SimpleImputer: Your usual strategies: mean, median, mode, or constant. Usually the right choice for your baseline.
KNNImputer: Impute features for each column based on a similarity metric (which obviously can only take numerical values into account).
MissingIndicator: not actually an imputer; it just adds flags for missing values.
IterativeImputer (beta): Iteratively impute features for each column based on the values from the others.
sklearn.preprocessing
Lots of data cleaning classes. Some of the most useful are:
OneHotEncoderandLabelEncoder(for categorical variables)- Column-wise normalization (
StandardScaler) and row-wise normalization (Normalizer)
SKL provides a user guide on preprocessing data.
Models
sklearn.cluster
Your usual clustering algorithms (K-means, hierarchical, biclustering, etc.).
sklearn.ensemble
The usual suspects (bagging, RF, boosting, extra trees, etc.), plus stacking for sequential ensembles. For each of these, you have separate classes for regression and for classification.
sklearn.linear_model
More stuff than you’d expect. In addition to linear and logistic regression, you also have a linear SLP class (Perceptron), ridge regression, etc. They also have classes that combine regressors with regularization, resulting in a combinatoric explosion of classes.
sklearn.neighbors
Classes for nearest neigbhor search (e.g. KDTree) and nearest-neighbor regression and classification.
sklearn.svm
Support vector machines for regression and classification.
sklearn.tree
Base decision tree classes. Outside of an interview, you’d rarely use these unless you were building a fancy custom ensemble for some reason.
WARNING: this module has ExtraTreeClassifier and ExtraTreeRegressor classes. These are single trees. You almost certainly want ExtraTreesClassifier and ExtraTreesRegressor (note the plural!) from sklearn.ensemble.
Evaluation
sklearn.metrics
All the performance metrics you could ever want for classification, regression, ranking, clustering, distance and more.
sklearn.model_selection
This probably should have been split into a package called cross_validation and then this one, as there are dozens of members that deal with cross-validation of one kind or another, including CV for hyperparameter tuning.

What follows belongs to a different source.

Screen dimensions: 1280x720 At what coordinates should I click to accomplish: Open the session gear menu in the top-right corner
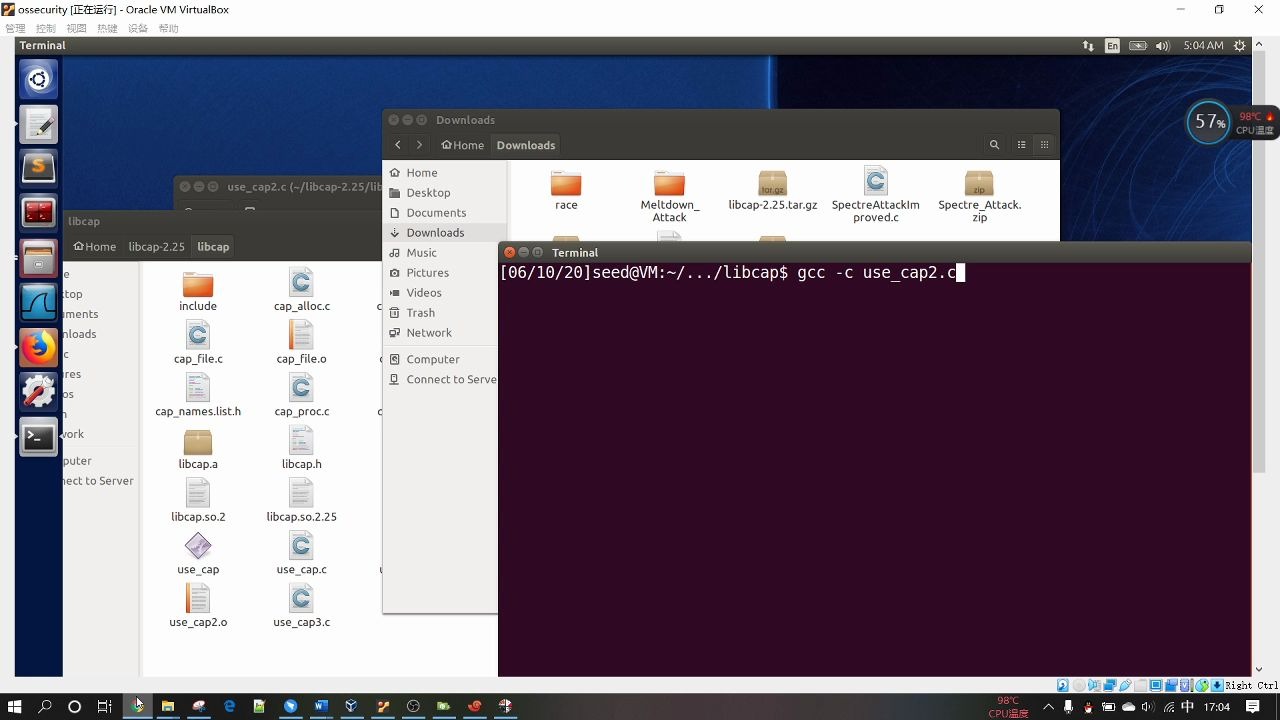tap(1239, 45)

The remaining ones are a hodgepodge. On the one hand, you have classes for things like tuning the threshold for binary classifiers. Then you have non-CV classes dealing with hyperparameter tuning. For some reason, the method for train-test splitting is here too (though you have to use it twice if you want a dev split). You even have a couple of classes that draw plots.
What a mess. The moral of the story is that if you can’t find it, there’s a good chance they stuck it in here. (Though there’s also a utils class. How they chose which shit to dump into each is beyond me.)